Rob Cardillo for The New York Times
The New York Times published a lovely article last week about the TKF Foundation, whose book I mentioned in a recent posting (Open Spaces Sacred Places, 10/1/08). Anne Raver (“Public Spaces Meant to Heal” – click here to read the article) paints a portrait of the TKF Foundation and several of their 120 projects. Since Tom and Kitty Stoner started TKF 12 years ago, the Foundation has funded about $7 million in projects for community gardens, healthcare facilities, prison gardens, and other public places, primarily in Baltimore, Washington, and Annapolis. TKF’s mission is “to provide the opportunity for a deeper human experience by supporting the creation of public greenspace that offers a temporary place of sanctuary, encourages reflection, provides solace, and engenders peace.” 

The images in the article and in this posting are from the Amazing Port Street Sacred Commons in east Baltimore, which is one of the many projects in TKF’s new book, Open Spaces Sacred Places. I’ve received my copy, so stay tuned for a more thorough review of this beautiful and inspiring book.

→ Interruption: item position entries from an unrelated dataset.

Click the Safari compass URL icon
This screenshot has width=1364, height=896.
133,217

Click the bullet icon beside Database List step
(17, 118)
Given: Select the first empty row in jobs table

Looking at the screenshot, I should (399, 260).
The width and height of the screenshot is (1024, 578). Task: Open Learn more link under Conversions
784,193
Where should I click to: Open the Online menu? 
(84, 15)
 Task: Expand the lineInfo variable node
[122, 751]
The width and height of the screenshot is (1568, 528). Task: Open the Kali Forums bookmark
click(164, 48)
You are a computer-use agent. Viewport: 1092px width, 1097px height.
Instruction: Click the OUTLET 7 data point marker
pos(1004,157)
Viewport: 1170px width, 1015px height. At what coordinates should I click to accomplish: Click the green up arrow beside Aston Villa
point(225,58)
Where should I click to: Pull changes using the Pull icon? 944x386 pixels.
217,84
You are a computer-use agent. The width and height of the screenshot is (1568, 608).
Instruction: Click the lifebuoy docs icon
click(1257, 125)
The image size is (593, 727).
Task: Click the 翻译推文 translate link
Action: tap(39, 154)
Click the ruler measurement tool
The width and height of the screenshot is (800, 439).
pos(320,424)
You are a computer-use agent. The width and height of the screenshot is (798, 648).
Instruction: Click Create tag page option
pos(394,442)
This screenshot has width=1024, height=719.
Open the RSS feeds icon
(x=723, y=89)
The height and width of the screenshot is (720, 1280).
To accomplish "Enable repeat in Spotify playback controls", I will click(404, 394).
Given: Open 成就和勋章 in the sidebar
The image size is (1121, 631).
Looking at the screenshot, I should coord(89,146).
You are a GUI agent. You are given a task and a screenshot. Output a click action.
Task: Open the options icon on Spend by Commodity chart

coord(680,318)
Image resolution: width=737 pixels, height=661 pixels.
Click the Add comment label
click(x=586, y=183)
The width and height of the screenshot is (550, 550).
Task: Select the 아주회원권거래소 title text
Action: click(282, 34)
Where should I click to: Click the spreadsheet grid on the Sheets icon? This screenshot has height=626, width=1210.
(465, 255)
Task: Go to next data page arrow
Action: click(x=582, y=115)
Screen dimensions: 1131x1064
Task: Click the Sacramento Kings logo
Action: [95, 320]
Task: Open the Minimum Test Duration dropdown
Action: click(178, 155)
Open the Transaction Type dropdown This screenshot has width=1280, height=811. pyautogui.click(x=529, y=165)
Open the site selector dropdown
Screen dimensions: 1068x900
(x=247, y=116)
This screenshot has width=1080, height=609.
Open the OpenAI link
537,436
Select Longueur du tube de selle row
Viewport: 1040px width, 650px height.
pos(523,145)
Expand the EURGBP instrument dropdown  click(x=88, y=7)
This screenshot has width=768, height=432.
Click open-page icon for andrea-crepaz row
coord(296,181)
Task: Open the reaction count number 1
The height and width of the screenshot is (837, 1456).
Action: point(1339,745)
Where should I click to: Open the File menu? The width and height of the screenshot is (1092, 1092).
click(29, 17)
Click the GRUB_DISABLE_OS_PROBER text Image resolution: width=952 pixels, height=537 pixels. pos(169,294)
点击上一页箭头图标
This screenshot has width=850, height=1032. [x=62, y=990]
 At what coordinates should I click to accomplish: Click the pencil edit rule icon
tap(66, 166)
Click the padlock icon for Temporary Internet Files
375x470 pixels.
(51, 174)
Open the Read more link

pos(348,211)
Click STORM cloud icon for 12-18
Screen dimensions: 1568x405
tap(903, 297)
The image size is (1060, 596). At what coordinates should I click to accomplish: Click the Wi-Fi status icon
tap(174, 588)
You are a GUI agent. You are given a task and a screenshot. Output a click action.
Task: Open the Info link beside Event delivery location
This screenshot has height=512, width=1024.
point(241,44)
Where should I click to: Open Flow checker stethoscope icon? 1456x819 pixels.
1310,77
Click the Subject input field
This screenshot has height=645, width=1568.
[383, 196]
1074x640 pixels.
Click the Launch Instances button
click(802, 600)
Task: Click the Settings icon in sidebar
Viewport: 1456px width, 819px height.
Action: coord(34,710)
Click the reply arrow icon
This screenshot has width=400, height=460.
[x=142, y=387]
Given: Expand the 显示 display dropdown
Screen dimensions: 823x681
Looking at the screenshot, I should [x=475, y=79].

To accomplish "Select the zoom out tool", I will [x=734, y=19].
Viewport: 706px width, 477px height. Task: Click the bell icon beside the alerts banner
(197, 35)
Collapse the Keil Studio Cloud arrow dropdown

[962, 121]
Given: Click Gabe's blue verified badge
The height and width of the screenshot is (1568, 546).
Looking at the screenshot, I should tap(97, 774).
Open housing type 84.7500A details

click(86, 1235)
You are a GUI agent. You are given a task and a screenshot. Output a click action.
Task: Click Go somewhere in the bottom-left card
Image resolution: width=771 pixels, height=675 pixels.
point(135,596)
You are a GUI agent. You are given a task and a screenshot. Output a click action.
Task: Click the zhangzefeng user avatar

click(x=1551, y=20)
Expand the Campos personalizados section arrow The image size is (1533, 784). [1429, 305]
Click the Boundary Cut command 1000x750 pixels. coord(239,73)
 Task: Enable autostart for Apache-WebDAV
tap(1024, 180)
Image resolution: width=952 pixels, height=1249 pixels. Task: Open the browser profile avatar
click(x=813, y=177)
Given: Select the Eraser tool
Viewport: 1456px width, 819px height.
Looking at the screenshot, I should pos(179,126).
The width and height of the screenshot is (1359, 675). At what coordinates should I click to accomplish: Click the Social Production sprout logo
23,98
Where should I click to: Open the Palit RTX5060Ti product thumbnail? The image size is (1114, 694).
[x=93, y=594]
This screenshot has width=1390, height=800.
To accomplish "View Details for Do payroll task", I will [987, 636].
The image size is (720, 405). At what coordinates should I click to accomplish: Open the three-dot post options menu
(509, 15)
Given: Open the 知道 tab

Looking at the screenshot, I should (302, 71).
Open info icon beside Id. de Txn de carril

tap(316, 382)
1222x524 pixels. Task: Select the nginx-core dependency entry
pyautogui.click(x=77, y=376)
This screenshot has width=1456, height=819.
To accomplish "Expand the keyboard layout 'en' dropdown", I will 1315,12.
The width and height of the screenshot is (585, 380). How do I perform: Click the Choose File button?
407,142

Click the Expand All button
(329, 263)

Rob Cardillo for The New York Times

Healing Gardens in Prisons

Prison garden at Elmore County Correctional Facility, AL 
Photo courtesy Alabama Department of Corrections
Amy Lindemuth, who submitted her thesis for the Therapeutic Landscapes Database References page (see previous post), also recently published an article in the Journal of Mediterranean Ecology on healing gardens in prisons: “Designing Therapeutic Environments for Inmates and Prison Staff in the United States: Precedents and Contemporary Applications.” This is a really interesting area of the field of landscape and healthcare design that I would like to delve into more, maybe eventually giving it its own page on the TLD. The prison industrial complex, as Angela Davis calls it, has grown astronomically in recent decades, and access to gardens and gardening has been found to have a positive effect on those “inside.” 

Last year, Clare Cooper Marcus wrote a great piece about UC Berkeley Landscape Architecture students’ work on a prison hospice garden in Vacaville, CA (first published in Frameworks, the UC Berkeley College of Enviornmental Design Alumni Magazine, Fall 2006, pp. 10-15) which was reprinted in the ASLA Healthcare and Therapeutic Design Professional Practice Network 2007 Newsletter. Scroll to page 6 to read that article.

After a quick search on the web, I found two interesting articles to include here. 

One is from the Human Flower Project, titled “Flowers in Purgatory,” from July 2006. That’s where the above photo is from. 

The second is from the TKF Foundation website, one of their Sacred Space Locations: The Metropolitan Transition Center in Baltimore, MD.

And finally, if you’re interested in this subject, the book Doing Time in the Garden: Life Lessons Through Prison Horticulture, by James Jiler, should definitely be on your reading list.